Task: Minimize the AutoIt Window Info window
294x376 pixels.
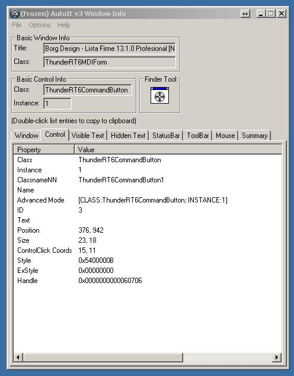Action: point(261,14)
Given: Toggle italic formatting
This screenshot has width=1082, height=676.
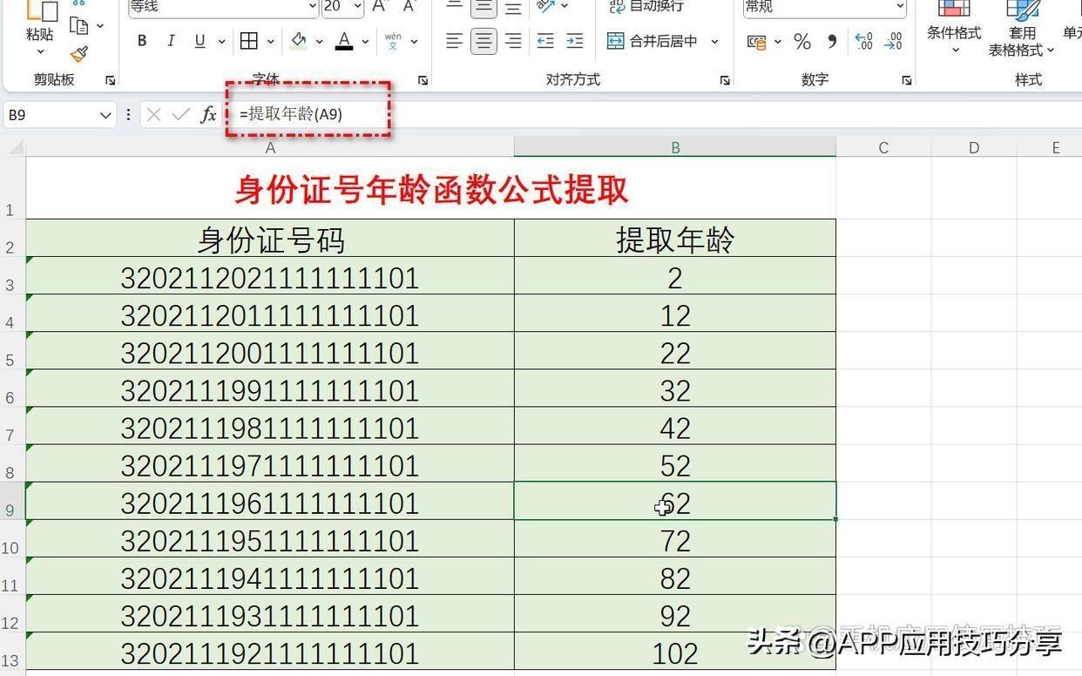Looking at the screenshot, I should (x=171, y=41).
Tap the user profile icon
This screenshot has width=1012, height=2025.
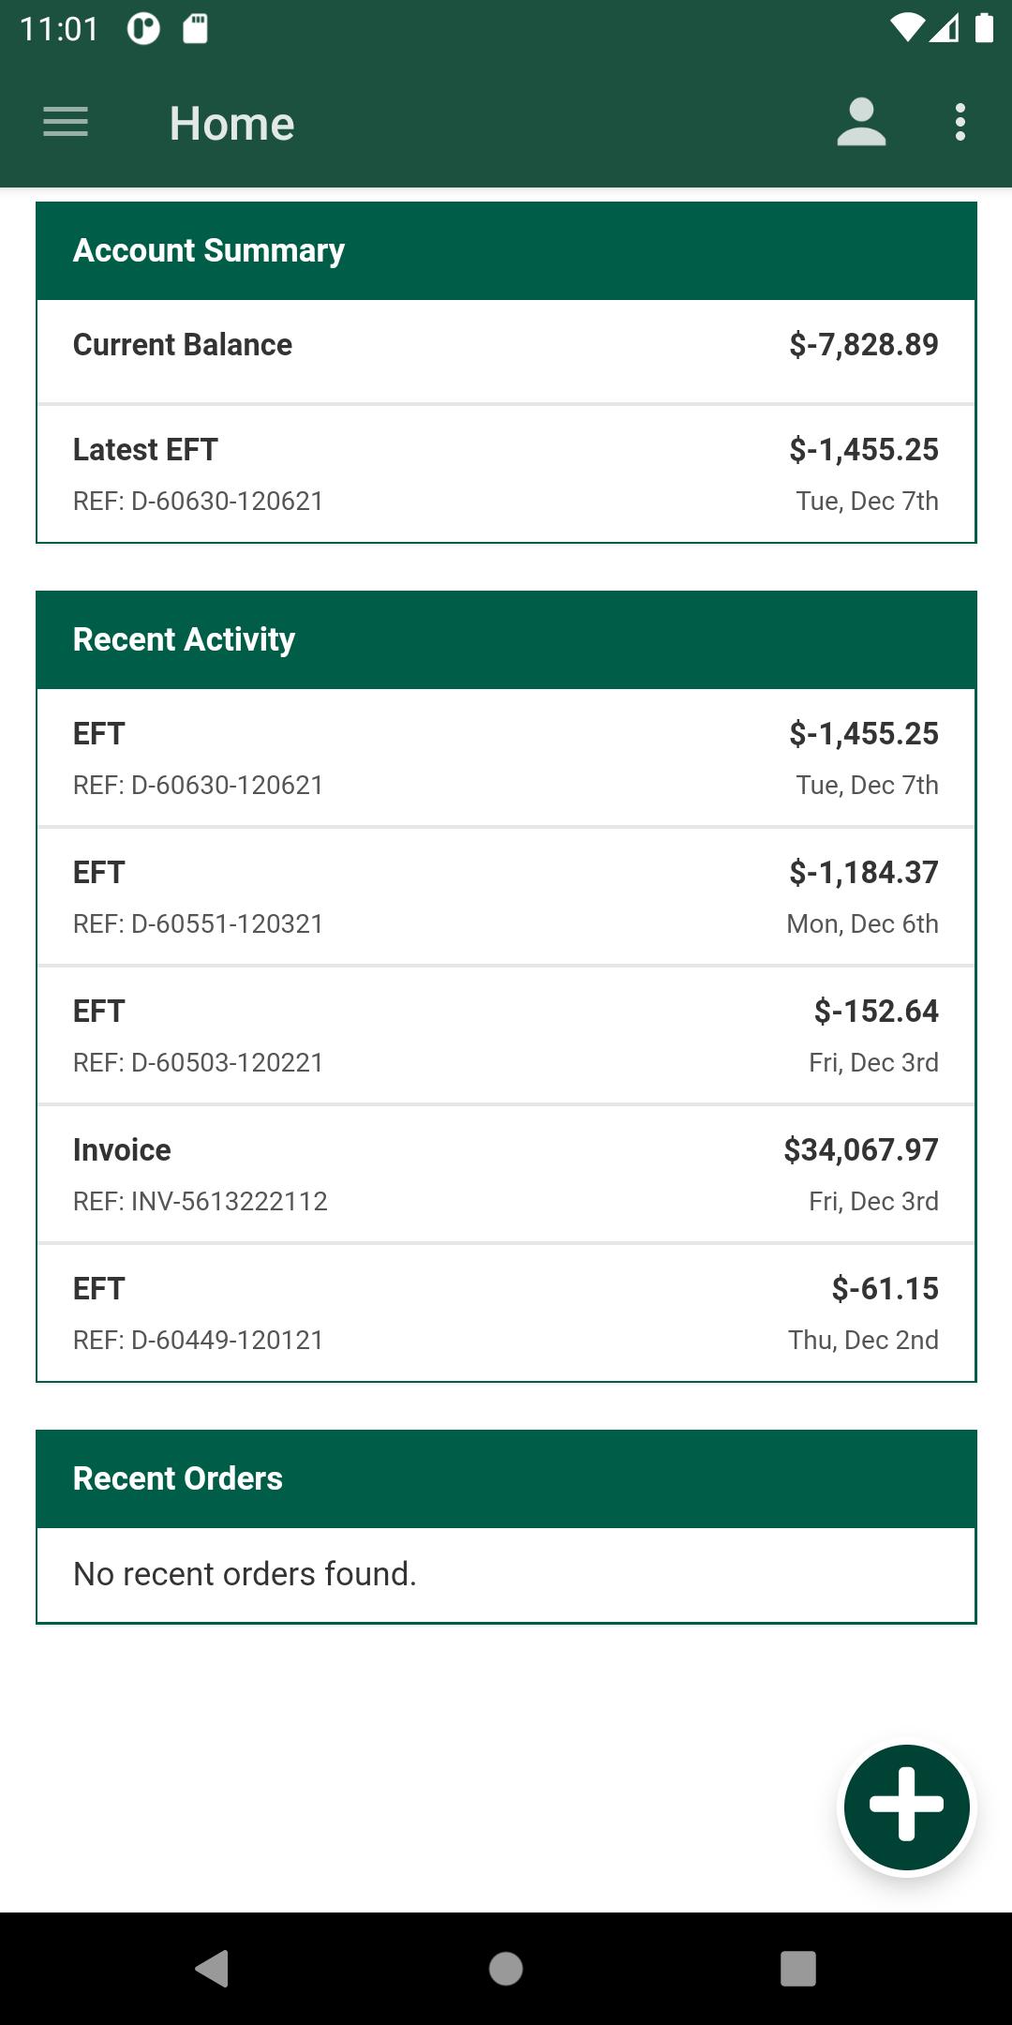tap(861, 123)
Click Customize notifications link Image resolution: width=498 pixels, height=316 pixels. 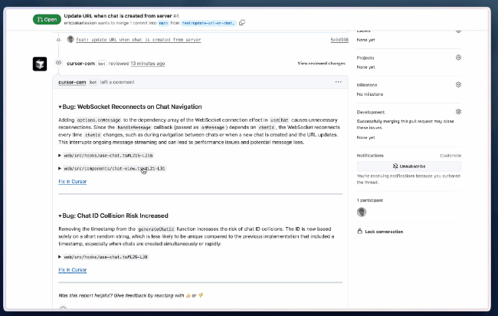(x=450, y=155)
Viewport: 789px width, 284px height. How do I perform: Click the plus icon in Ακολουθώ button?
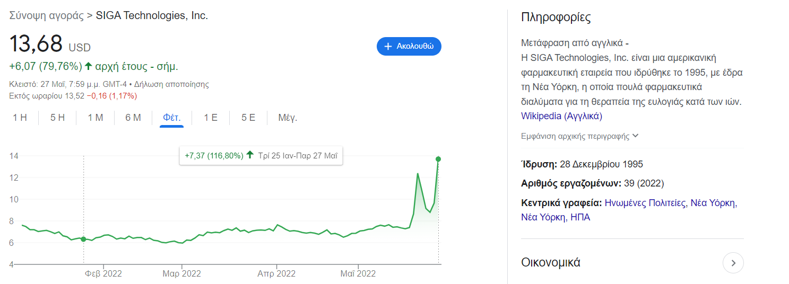click(388, 46)
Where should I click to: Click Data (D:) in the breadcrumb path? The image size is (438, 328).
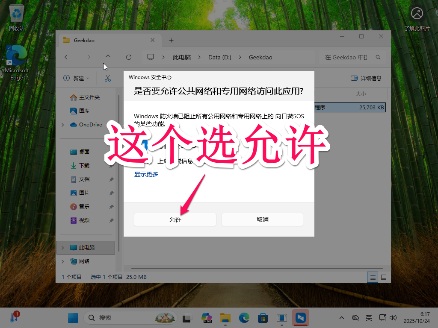click(219, 57)
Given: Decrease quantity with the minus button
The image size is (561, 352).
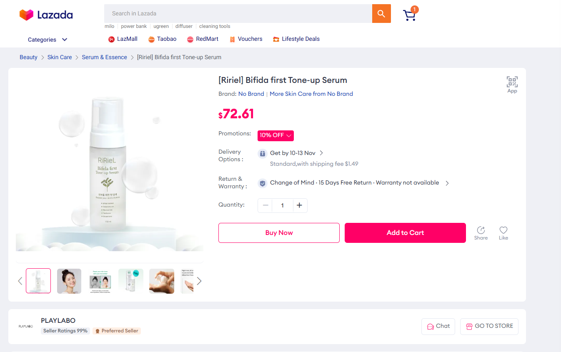Looking at the screenshot, I should (265, 205).
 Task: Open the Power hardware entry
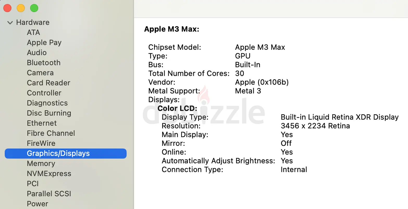38,204
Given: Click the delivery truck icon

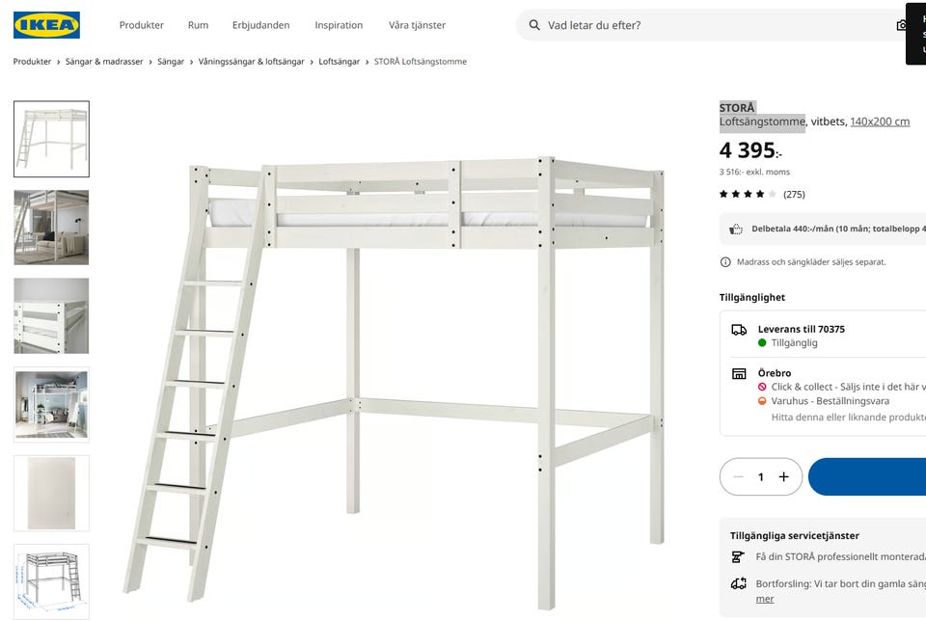Looking at the screenshot, I should click(x=739, y=330).
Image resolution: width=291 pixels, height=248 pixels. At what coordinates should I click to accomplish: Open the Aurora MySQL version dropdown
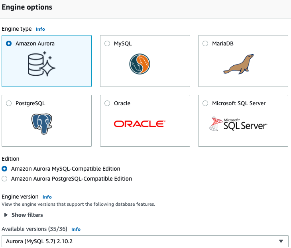145,241
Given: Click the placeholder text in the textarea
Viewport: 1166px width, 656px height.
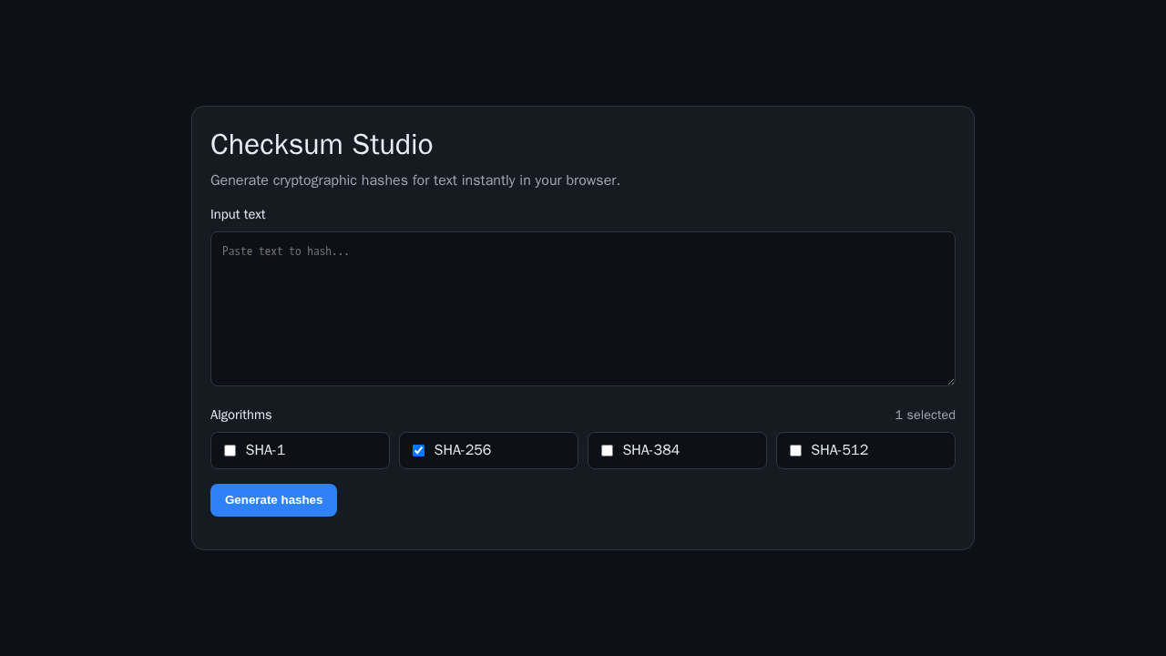Looking at the screenshot, I should 286,251.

* [Your assignment]: Here the requirement is to restate exactly the line holding "Given: Click the placeholder" and every later line through the end of the material, omitting pictures.

* [Response to the exercise]:
Given: Click the placeholder text in the textarea
Viewport: 1166px width, 656px height.
Looking at the screenshot, I should 286,251.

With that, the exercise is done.